お兄さん、カッコつけといて早くもバイトやめたいです。
◇◇◇◇◇◇◇◇◇◇
「それで?どうだったかしら?」
「……ダメッした」
「だから言ったでしょ?一筋縄じゃいかないって」
ぐうの音も出ねぇ。
「どうする?このままだと職務失格。現世の体とはお別れになるわよ?」
「た、助けてください!!」
「あははははははは!」
″バチンッ″
「痛ええぇぇ!!」
精神攻撃→絶望→命乞い→嘲り→平手打ちのドSコンボ!某ストリートファイター達も真っ青である。
「ま、いいわ。一回だけ助けてあげる。このままじゃ、あたしも困るしね」
マジですか!ありがとうございます!ありがとうございます!
ミウは笛をふき、四人の注意を集める。
その顔はいじめッ子のような残虐さを秘めていて、端から見てとても楽しそうな笑顔だった。
「あなた達。この人の言うことを聞かないとずーっとこのままだけど、いいの?」
幼い子どもに諭すようにゆっくりとした、それでいて海に鉄塊を静めるように重く。

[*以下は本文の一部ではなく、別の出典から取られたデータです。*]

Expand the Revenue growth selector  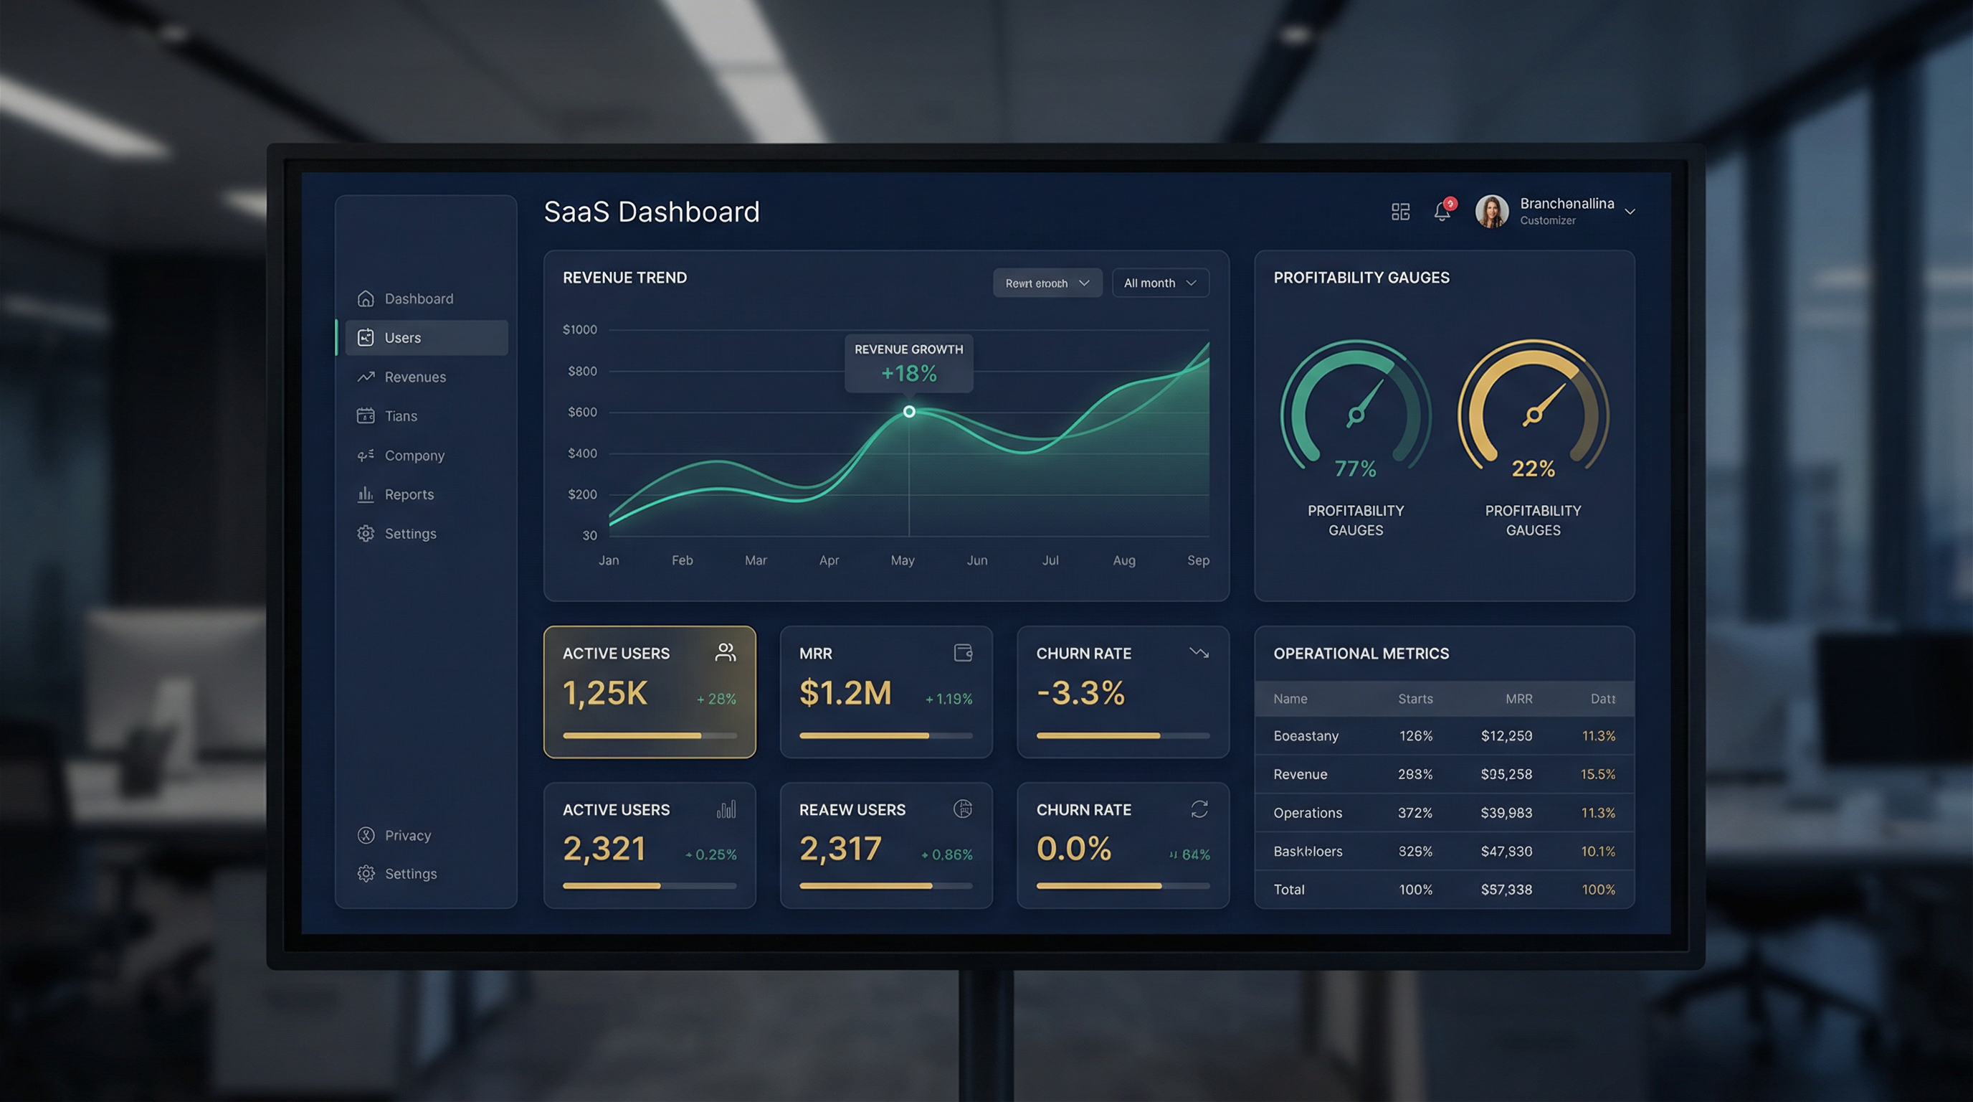(1047, 282)
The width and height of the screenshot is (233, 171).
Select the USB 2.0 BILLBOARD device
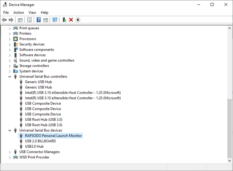click(40, 141)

ほどよいテンポと強弱をつけた話し方をする。
「固いパン。不味い水。冷たい床。そんな生活が、ずーっと続いちゃうわけよ」
話が続いていくに連れて、四人の少女達もざわめきだす。
「周一回のおしおきも続けていき、しだいに人には言えないあーんなことやこーんなことまでされちゃうのよ」
それは正に熟練者の立ち振舞い。
「あたしは、それでもいいけどね」
最後に笑ってみせた。
脅すのがうまい。雰囲気もどこか女ボスみたいだし、さすが地獄の管理者ってとこか。
「さ、行ってらっしゃい。あたしを失望させないでね?」
ミウの鋭い視線が向けられる。次は失敗できんな。
「よしッ」
俺はボソリと呟き気合いを入れ直した。
◇◇◇◇◇◇◇◇◇◇
と言うわけで、まずはキサラギだ。
「…………」
相変わらずの黙り。ここはいっちょ厳しくいこう。
「アンタに、ついていけって?」
キサラギが問う。
「そういうことだ」
「フン、えっらそうに……」
そんなんじゃ怯まんぞ。
俺は顔色をかえずキサラギを見続ける。すると一瞬、キサラギが目をそらす。よし、このままの姿勢でいこう。

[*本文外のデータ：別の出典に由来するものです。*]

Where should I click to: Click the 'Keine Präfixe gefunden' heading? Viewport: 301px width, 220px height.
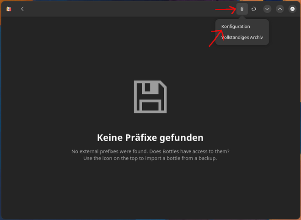(150, 138)
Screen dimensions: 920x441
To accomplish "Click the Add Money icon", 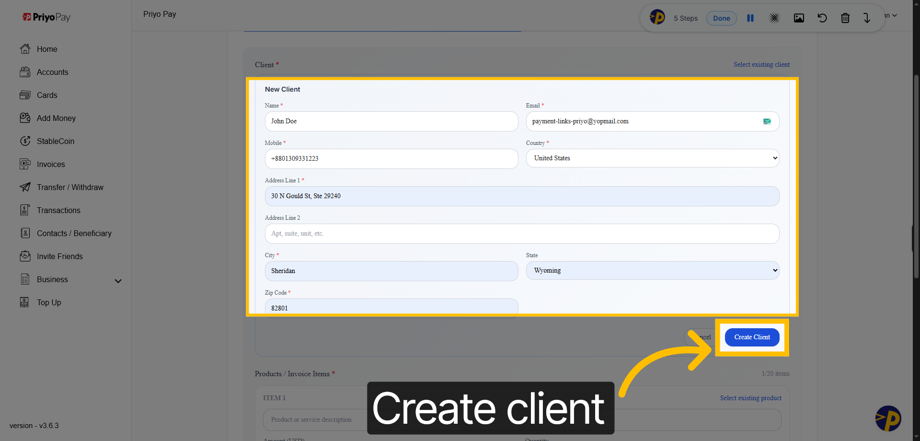I will [25, 118].

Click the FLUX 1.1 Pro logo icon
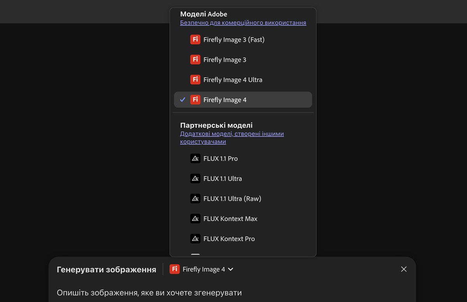click(x=195, y=159)
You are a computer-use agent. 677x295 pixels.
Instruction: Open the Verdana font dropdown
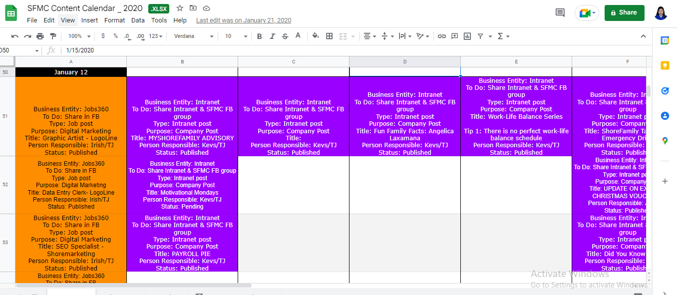point(194,36)
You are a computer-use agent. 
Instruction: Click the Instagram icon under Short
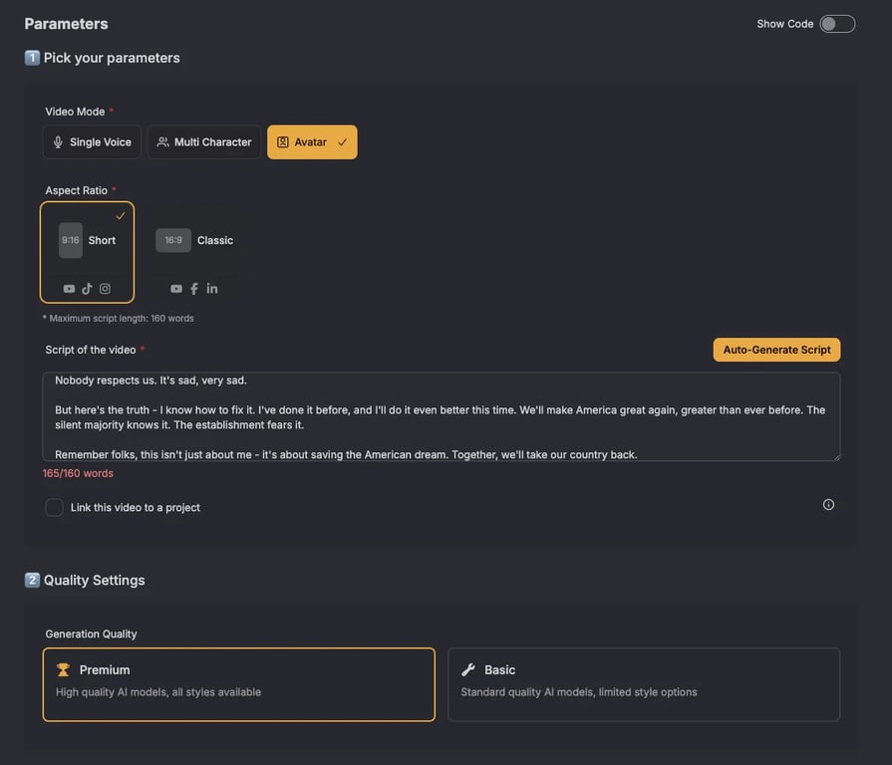(x=105, y=289)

キサラギは少しだまり、躊躇うように、また問い掛けてきた。
「アンタのその服、いくらよ?」
「また値段か?お前はそれしか聞けんのか?」
「な、なによ……ちょっと気になっただけでしょ!」
キサラギが動揺をみせる。そう、聞かれたことをほいほい話すほうがおかしいんだ。ちょっと強気でいこうと決めた以上、自分の先生と言う立場に自覚をもたなければ。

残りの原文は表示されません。